Citigroup and other firms attempted to launch a fund that would purchase coal mines and close them by 2040, according to The Wall Street Journal; however, the project was allegedly abandoned upon several rejections from investors.
The Wall Street Journal reported:
The bank teamed up with commodities trader Trafigura Group Pte. Ltd. and Resource Capital Funds, a private-equity firm, to pitch an investment vehicle earlier this year known as Coal to Zero. The fund planned to buy mines in the U.S., Australia and South Africa and run them with the promise of shutting them down by 2040, according to people familiar with the matter and a marketing document seen by The Wall Street Journal.

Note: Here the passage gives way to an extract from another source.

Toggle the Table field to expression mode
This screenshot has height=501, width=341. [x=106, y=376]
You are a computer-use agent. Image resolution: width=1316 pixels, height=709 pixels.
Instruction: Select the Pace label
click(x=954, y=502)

The fund was trying to solve a thorny problem in the green-energy world. Some energy and mining companies have divested coal assets under the pretense of cutting carbon emissions or appeasing shareholders, only to sell them on to owners happy to run them indefinitely. The fixed end date was a compromise.
In addition to the early shutdown plan, the fund would have kept 75% of its coal in the ground. The Wall Street Journal adds that investors were reportedly uneasy with the project:
Some pension funds and other potential investors balked at the investment vehicle because they didn’t want to face criticism for investing in fossil-fuel projects despite the fund’s goal of accelerating the retirement of coal mines, according to some of the people familiar with the matter. The group’s failure to bring financial backers on board demonstrates how taboo thermal coal has become in the investment world.
Another challenge stemmed from fast-moving changes of direction from governments about the future of coal in the energy mix, some of the people said. Germany’s new government, for example, recently said it aims to bring forward the country’s target for shutting coal power plants to 2030 from 2038. This made it difficult to finalize retirement dates for mines and set the fund’s financial objectives.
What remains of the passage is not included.